Em 27 de outubro de 2002, com quase 53 milhões de votos, mais de 61% dos votos válidos, Lula foi eleito presidente do Brasil. Os cenários político e econômico eram outros, mais favoráveis, tanto em âmbito interno quanto externo.
Lula externalizava o homem simples que chegou ao poder na quarta tentativa, carismático e com imagens ética e popular positivas refinadas pelo trabalho dos seus marqueteiros no período eleitoral. Encontrou fértil campo político interno, com uma transição em mares calmos com o então presidente FHC.
Tinha uma equipe de articuladores liderada por José Dirceu e logrou êxito nas tratativas iniciais com o Congresso Nacional, colocando companheiros em postos chaves de comando nas duas casas legislativas, o que é muito importante para qualquer governante.
Em âmbito internacional, transitou com desenvoltura entre principais lideranças globais, inclusive Obama, que disse que Lula “era o cara”! Os cenários atuais são bem diferentes. O mundo está em uma grave crise econômica, em destaque a situação dos Estados Unidos e da China. A pandemia da Covid que não dá sossego e uma guerra absurda da Ucrânia com consequências negativas em âmbito global.
No aspecto político, o país está absolutamente polarizado e radicalizado. Uma população mais aguerrida e com forte poder de mobilização e manifestação. E Lula não é mais aquela novidade e expectativa positiva que foi em 2003. Até os avestruzes do Palácio do Planalto sabem da simpatia por medidas de inchaço e ineficiência da máquina pública, além dos escândalos de corrupção nos seus governos, mensalão, petrolão, etc. Ou foi conivente ou omisso. Seu duro núcleo político foi abatido em pleno voo, a começar por José Dirceu, seu principal articulador político, com posteriores condenações por corrupção gravíssimas.

Linhas fornecidas.
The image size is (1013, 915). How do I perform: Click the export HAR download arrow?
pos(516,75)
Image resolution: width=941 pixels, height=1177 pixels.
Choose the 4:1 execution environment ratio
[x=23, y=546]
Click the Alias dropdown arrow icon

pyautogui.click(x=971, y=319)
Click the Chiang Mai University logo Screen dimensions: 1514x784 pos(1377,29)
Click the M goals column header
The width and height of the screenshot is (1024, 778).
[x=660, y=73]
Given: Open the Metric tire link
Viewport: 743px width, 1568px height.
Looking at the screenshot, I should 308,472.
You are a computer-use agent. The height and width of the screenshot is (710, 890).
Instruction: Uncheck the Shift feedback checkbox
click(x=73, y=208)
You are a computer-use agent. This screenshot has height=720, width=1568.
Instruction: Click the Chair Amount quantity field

Descrição do problema.
Transcreva, do texto sobre a eleição de Lula, o trecho que começa em "Tinha uma equipe" e termina em "para qualquer governante.".

Resposta do exercício.
Tinha uma equipe de articuladores liderada por José Dirceu e logrou êxito nas tratativas iniciais com o Congresso Nacional, colocando companheiros em postos chaves de comando nas duas casas legislativas, o que é muito importante para qualquer governante.